There have been reviews of the National Master Plan 1994, which envisaged different responsibilities for the Ministries of Health and the Ministry of Welfare (presently Social Justice and Empowerment) and the Drug Dependence Program 1996.[ 176 , 177 ] A proposal for adoption of a specialty section on addiction medicine[ 178 ] includes the development of a dedicated webpage, co-ordinated CMEs, commissioning of position papers, promoting demand reduction strategies and developing a national registry.

SUMMARY AND CONCLUSIONS

While epidemiological research has now provided us with figures for national-level prevalence, it would be prudent to recognize that there are regional differences in substance use prevalence and patterns. It is also prudent to recognize the dynamic nature of substance use. There is thus a need for periodic national surveys to determine changing prevalence and incidence of substance use. Substance use is associated with significant mortality and morbidity. Substance use among women and children is increasingly becoming the focus of attention and merits further research. Pharmaceutical drug abuse and inhalant use are serious concerns. For illicit drug use, rapid assessment surveys have provided insights into patterns and required responses. Drug related emergencies have not been adequately studied in the Indian context.

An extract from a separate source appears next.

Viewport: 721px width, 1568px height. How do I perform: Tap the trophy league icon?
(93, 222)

Biological research has focused on two broad areas, neurobiology of vulnerability and a few studies on molecular genetics. There is a great need for translation research based on the wider body of basic and animal research in the area.

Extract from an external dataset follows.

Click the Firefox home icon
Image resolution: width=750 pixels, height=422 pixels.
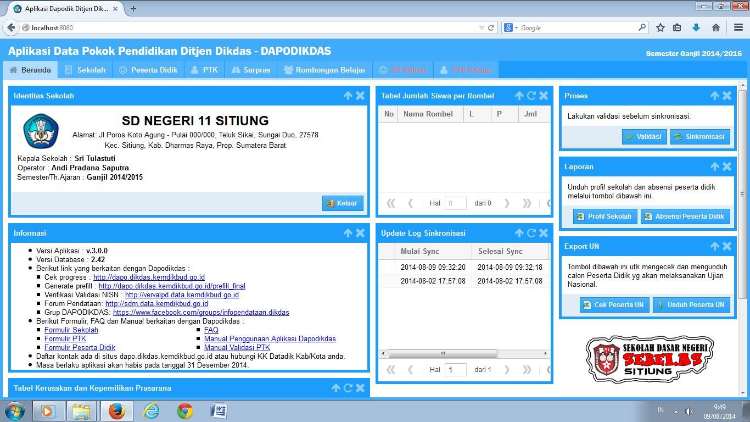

Clinical research has primarily focused on alcohol. An area which has received relatively more attention in substance related comorbidity. There is very little research on development and adaptation of standardized tools for assessment and monitoring, and a few family studies. Ironically, though several evidence based treatments have now become available in the country, there are very few studies examining the utilization and effectiveness of these treatments, given that most treatment is presently unsubsidized and dependent on out of pocket expenditure. Both pharmacological and psychosocial interventions have disappointingly attracted little research. Course and outcome studies emphasize the need for better follow-up in this group.

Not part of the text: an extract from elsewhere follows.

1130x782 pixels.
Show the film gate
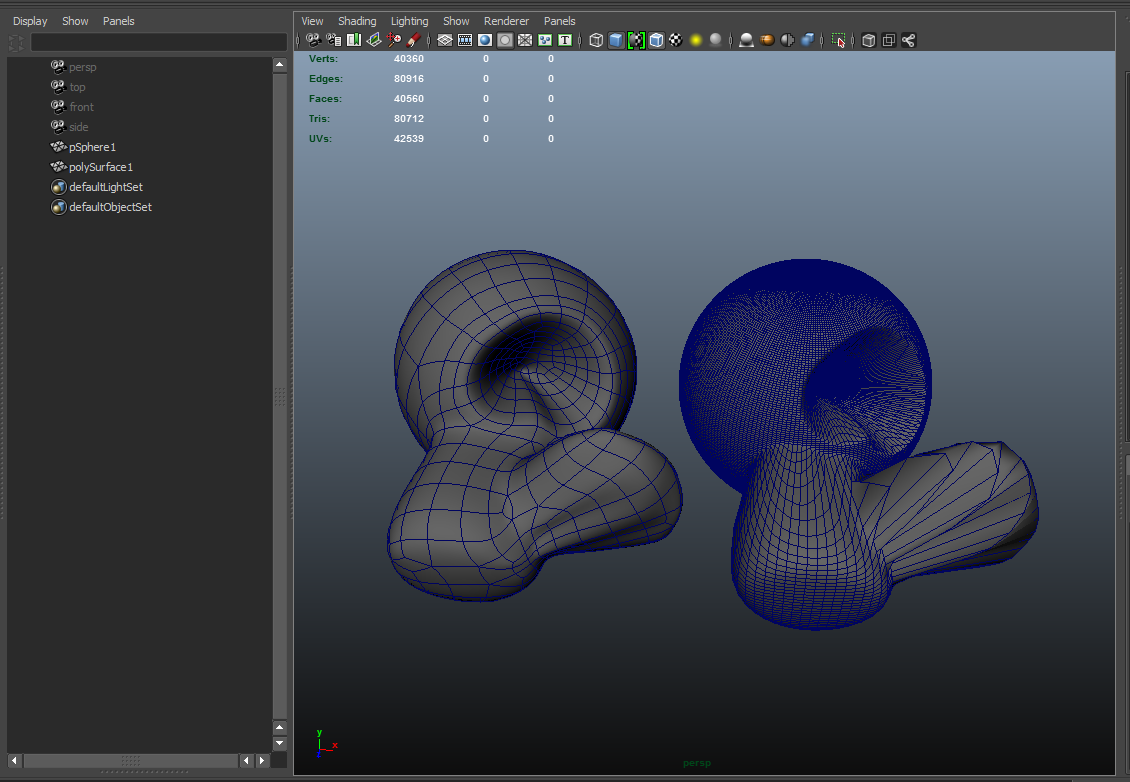coord(463,41)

While a considerable number of publications have lamented the lack of a coherent policy, the need for human resource enhancement and professional training and recommended a stepped-care multipronged approach, much remains to be done on the ground.

Finally, publication interest in the Indian Journal of Psychiatry in the area of substance use will undoubtedly increase, with the journal having become indexed.